The Chinese character for "West" is 西, pronounced [xī].
In ancient time, 西 was written like the following:
This pictograph shows a bird resting on its nest. The bird returns to its nest at sunset time, and the sun sets in the west. So the pictograph acquired the meaning of "West." The character as it exists today is simpler than its ancient form, but you can still tell the connection between the two.
Since China is located on the eastern end of the Eurasian continent, the Chinese traditionally viewed their country the "Eastern Land." As result, historically, 西 denoted "western" and also “foreign." For example, Central Asia was called Xī Yù, "Western Territory." Tomato, which was not native to China, came to be known as Xī Hóng Shì, "Western Red Persimmon."

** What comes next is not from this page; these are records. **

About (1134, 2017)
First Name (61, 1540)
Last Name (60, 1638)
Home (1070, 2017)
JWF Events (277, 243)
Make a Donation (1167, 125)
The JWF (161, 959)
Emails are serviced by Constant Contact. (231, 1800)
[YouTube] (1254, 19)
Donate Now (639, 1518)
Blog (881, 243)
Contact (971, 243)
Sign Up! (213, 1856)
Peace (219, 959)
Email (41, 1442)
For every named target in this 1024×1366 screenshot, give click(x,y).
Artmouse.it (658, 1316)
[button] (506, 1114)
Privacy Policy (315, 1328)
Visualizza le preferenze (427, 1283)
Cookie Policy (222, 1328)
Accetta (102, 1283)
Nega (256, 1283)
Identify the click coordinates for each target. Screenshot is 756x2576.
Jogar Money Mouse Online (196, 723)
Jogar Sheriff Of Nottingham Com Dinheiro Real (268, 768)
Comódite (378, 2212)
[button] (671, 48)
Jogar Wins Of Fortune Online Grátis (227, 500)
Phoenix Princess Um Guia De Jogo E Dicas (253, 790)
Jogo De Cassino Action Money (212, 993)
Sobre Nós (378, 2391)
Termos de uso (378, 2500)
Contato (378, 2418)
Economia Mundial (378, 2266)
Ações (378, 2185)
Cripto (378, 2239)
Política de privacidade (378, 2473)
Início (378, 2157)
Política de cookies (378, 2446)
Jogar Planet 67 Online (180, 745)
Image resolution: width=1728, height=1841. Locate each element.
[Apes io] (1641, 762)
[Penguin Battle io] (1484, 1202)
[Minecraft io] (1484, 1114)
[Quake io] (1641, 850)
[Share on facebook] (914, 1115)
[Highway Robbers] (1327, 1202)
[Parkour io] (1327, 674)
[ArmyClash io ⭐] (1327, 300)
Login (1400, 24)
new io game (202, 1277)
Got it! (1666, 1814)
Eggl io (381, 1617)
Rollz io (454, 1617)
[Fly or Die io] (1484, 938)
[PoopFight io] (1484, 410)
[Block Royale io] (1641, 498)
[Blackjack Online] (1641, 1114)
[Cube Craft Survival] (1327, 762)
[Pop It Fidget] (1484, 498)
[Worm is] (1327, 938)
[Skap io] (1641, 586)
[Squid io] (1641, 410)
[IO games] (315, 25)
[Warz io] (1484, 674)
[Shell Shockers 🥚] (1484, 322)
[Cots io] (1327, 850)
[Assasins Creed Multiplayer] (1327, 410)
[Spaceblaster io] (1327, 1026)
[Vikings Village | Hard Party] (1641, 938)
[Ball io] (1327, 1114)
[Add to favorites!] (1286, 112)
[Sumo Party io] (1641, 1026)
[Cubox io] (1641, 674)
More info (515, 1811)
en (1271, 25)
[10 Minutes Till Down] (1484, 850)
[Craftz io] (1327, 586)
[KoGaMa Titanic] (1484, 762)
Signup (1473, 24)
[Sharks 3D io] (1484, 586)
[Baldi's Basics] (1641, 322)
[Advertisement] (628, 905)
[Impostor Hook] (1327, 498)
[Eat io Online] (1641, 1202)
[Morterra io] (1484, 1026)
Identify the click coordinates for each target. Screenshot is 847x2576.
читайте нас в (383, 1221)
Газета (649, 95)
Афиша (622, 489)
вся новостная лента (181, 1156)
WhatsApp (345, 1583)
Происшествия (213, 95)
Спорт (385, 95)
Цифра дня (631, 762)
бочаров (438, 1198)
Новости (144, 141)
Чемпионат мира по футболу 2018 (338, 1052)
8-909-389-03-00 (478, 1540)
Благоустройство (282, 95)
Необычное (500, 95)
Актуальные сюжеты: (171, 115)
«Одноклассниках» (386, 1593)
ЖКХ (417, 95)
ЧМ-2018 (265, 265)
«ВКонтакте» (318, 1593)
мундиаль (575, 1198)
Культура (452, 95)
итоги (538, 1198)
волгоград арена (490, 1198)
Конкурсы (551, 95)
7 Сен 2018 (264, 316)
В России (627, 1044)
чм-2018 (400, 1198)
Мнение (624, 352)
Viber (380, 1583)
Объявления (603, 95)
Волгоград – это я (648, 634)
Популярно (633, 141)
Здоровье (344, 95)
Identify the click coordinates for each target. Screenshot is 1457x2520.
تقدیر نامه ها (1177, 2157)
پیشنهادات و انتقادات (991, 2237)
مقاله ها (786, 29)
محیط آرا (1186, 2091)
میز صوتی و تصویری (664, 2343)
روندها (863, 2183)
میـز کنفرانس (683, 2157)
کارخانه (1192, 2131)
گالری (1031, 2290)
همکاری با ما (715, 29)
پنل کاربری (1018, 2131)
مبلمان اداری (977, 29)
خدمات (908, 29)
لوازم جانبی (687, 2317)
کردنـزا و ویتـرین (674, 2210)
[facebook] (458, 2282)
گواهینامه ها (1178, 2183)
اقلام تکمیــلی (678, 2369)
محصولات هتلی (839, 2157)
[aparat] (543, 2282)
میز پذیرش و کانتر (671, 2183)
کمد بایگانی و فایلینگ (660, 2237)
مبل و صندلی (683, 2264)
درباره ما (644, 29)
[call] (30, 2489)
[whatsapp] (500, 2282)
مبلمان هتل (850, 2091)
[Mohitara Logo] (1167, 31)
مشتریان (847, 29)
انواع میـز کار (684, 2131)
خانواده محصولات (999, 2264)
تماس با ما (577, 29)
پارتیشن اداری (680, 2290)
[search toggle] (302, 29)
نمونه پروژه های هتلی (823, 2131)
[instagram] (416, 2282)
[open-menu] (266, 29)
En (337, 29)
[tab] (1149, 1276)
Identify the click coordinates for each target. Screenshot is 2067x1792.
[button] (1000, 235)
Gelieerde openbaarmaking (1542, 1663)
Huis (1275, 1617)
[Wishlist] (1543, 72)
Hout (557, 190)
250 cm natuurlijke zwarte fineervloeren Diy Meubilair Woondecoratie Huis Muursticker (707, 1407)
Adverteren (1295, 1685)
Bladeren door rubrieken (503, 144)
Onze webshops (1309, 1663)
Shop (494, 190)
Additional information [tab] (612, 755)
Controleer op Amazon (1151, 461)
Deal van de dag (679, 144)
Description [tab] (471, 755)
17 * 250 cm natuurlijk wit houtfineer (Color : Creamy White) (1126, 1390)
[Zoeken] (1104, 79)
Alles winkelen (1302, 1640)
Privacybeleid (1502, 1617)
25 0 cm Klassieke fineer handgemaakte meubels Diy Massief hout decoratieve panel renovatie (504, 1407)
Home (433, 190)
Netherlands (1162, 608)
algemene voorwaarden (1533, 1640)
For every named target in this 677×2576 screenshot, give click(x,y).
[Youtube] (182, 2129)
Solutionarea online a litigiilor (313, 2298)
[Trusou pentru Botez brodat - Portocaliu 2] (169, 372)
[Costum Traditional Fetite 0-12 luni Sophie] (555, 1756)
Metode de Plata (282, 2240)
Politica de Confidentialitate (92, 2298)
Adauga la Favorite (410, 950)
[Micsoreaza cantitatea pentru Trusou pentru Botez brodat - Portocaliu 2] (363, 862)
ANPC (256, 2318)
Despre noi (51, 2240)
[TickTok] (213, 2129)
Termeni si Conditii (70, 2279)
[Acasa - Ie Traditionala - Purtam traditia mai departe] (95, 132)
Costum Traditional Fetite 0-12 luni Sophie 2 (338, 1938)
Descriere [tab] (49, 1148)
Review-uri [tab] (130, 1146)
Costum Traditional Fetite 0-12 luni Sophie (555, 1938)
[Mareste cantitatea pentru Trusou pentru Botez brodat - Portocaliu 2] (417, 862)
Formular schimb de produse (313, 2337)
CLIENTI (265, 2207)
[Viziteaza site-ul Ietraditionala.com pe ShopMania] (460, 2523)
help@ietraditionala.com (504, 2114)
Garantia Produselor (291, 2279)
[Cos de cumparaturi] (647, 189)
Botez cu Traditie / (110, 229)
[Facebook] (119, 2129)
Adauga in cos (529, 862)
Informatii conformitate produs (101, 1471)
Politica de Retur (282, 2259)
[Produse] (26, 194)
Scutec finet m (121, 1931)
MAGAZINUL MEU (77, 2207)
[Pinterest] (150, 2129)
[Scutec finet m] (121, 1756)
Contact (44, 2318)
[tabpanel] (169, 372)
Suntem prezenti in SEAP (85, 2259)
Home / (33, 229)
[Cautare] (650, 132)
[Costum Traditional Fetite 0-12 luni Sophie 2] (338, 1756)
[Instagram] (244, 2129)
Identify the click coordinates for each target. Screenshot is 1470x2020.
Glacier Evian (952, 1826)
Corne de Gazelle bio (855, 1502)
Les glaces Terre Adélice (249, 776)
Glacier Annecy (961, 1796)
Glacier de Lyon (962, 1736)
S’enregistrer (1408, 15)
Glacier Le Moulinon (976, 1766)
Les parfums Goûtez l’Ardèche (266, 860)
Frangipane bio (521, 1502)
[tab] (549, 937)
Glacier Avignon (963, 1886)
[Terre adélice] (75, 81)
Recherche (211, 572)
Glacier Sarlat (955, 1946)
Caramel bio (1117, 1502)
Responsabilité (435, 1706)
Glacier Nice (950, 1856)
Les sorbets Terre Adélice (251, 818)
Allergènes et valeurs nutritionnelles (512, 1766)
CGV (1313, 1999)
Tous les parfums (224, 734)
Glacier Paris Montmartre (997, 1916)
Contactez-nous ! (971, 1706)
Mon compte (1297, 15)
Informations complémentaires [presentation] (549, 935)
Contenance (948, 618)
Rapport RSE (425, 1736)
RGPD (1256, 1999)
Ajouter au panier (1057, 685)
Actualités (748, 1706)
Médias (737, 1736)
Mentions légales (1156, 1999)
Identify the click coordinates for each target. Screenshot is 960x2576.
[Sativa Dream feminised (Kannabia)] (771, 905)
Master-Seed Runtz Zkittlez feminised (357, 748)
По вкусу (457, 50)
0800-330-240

Buddhism came to China from India, by way of Central Asia. One of China's classical novels is Xī Yóu jì, "West Journey Tale," commonly translated into English as Journey to the West, which tells the fantastic story how a Chinese monk, accompanied by three rehabilitated monsters, travels to India to bring Buddhist sutra to China.
In the Pure Land school of Buddhism, there is a "a paradise of ultimate bliss," to which good people eventually ascend. It is believed that this paradise is located in the west. In Chinese, this is known as Xī Tiān, "Western Heaven" or "Western Paradise."